ECE497 BeagleBone PRU
Embedded Linux Class by Mark A. Yoder
- 1 Grading
- 2 Executive Summary
- 3 Installation Instructions
- 4 User Instructions
- 5 Finding Where to Access Things
- 6 Building and Running the GPIO_PWM_PRU Example
- 7 How the Assembly Code Works
- 8 How the C Code Works
- 9 Sending an array to the PRU
- 10 Building and Running the Sin_Approximation Example
- 11 Highlights
- 12 Theory of Operation
- 13 Work Breakdown
- 14 Future Work
- 15 Conclusions
I'm using the following template to grade. Each slot is 10 points. 0 = Missing, 5=OK, 10=Wow!
09 Executive Summary (looks good) 05 Installation Instructions (Can't find uio_pruss) 05 User Instructions (Segmentation fault) 10 Highlights (Nice clean tone in 2nd video) 07 Theory of Operation (Good overview. I'd like to see more comment in your PRU code) 05 Work Breakdown (Need to include who did what) 10 Future Work 10 Conclusions 00 Demo (I want to hear the clean sine before filling this in) 10 Late Comments: Score: 00/100
For this project, the objective is to explore the PRU, Programmable Realtime Unit, (DID THIS:Define PRU) of the BeagleBone, looking at both the limitations of implementation and how to implement tasks such as handling pulse width modulation. The PRU is a part of the processor that runs at 200MHz (5ns per instruction), and is separate from the operating system all together, making it more efficient at accessing I/O pins. The project is more research intensive, as opposed to implementation intensive, and serves to bring together all of the sources found on the BeagleBone's PRU into one abbreviated document with examples of how to use it and the potential for extra projects. The ultimate goal here is to walk through step by step leading to the representation of a sinusoidal wave using pulse width modulation accessed from PRU and play the produced wave through a speaker.

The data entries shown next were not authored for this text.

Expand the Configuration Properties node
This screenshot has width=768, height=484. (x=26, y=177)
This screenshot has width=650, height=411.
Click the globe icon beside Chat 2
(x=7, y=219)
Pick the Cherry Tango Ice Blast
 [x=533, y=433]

As of now we have gathered information about the PRU, found memory locations that can be edited on the PRU and in C so that we can interact with functions outside of the PRU's capabilities, and implemented code on the PRU that simulates a pulse width modulation on a GPIO pin. We were also able to produce an approximated sinusoidal output on the GPIO pin using pulse width modulation at a specific frequency. For each of these there is an example to follow describing how each part works, and listing any resources to look at to find out more.

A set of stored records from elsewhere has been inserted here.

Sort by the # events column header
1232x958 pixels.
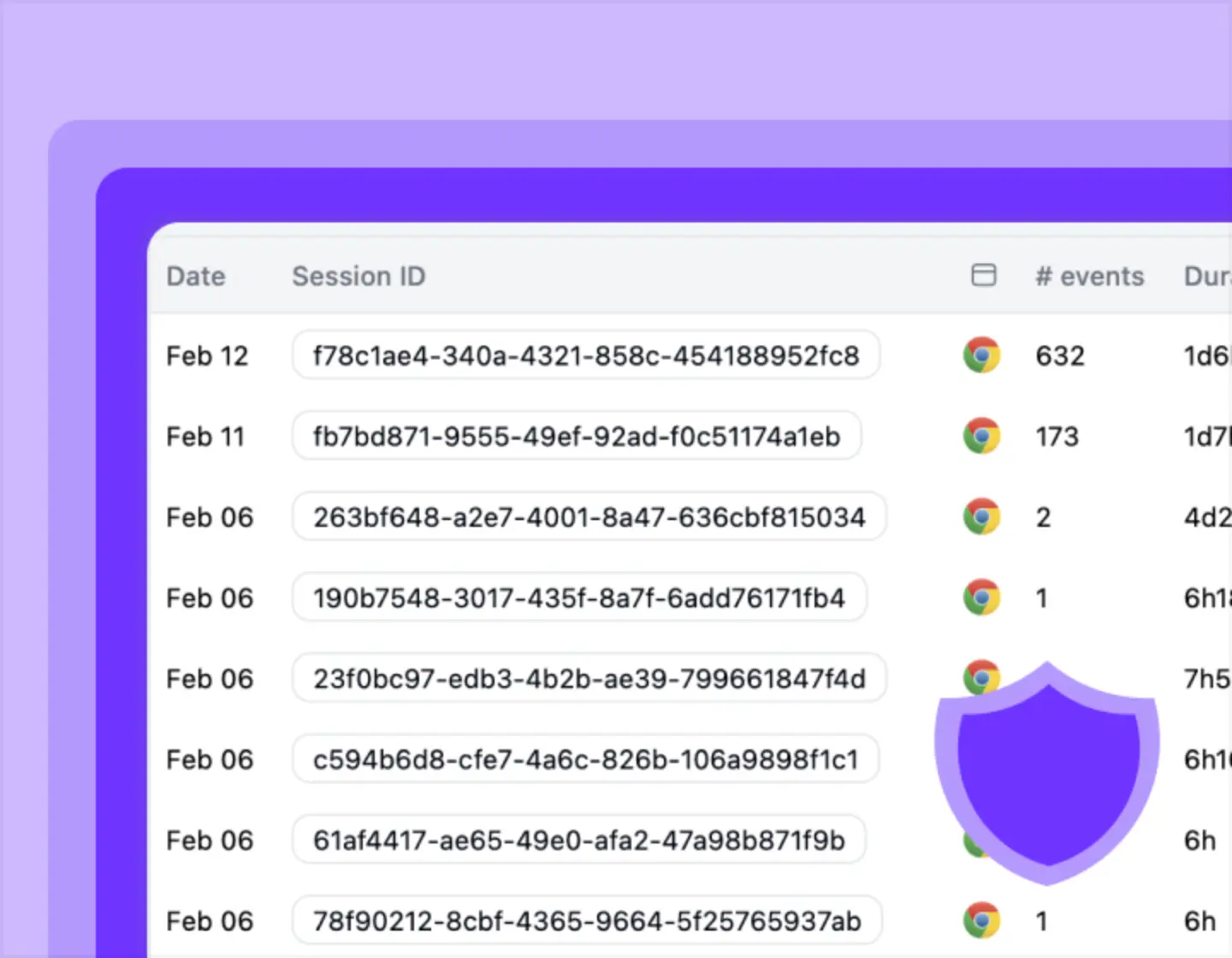pyautogui.click(x=1089, y=276)
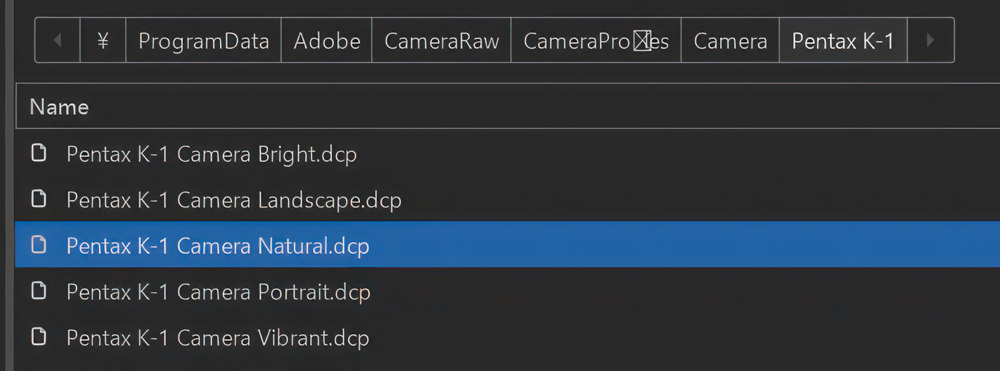The image size is (1000, 371).
Task: Select the Camera breadcrumb segment
Action: coord(730,40)
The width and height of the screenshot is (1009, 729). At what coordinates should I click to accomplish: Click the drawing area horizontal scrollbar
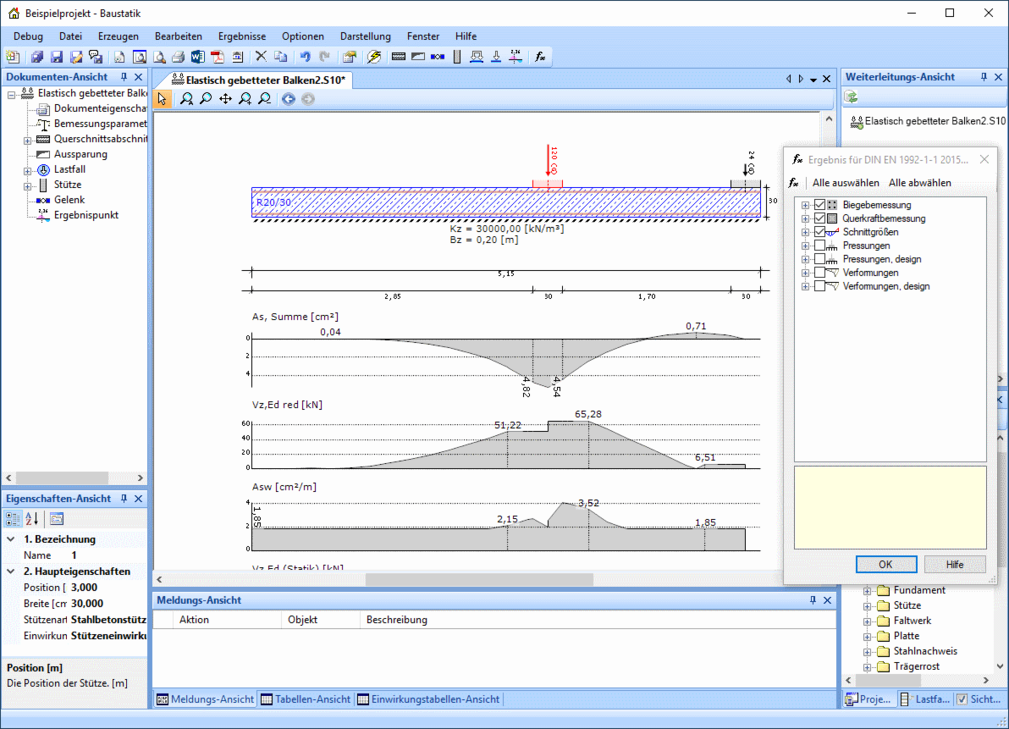pos(480,579)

We were hoping to potentially look into reading an analog input and producing it as an approximated output using the pulse width modulator, but this ended up being to optimistic of a goal. This would be an interesting thing to explore for a project that expands upon this.
The Git Hub is on the following link:
- Hardware: Some LEDs for messing with the GPIO pins and a speaker for listening to PWM approximated sine wave.
Note: When implementing the pulse width modulation, you may want to bias the wave around 0V instead of 1.65V. If this is the case, you may want to use a summing circuit which will require an Op-Amp, a 2kohm and 1kohm resistor, and 2 resistors of the same value (Higher values preferable for lower power consumption), which will need to be connected as shown where V1 is your pwm voltage, V2 is your -1.65V bias, and V3 is unused:
Unless you desire a louder output than capable with simple I/O pins, there is no additional hardware needed.
Always run the following before doing anything with the PRU:
beagle$ modprobe uio_pruss
This can be activated anywhere on the BeagleBone and activates the PRU module in the kernel so that its memory and all of its components are accessible.
Note: modprobe uio_pruss is BeagleBone specific and will not be found on a host computer. Also, if you do not do this instruction before following the rest of the instructions you may run into segmentation faults when trying to initialize the PRU.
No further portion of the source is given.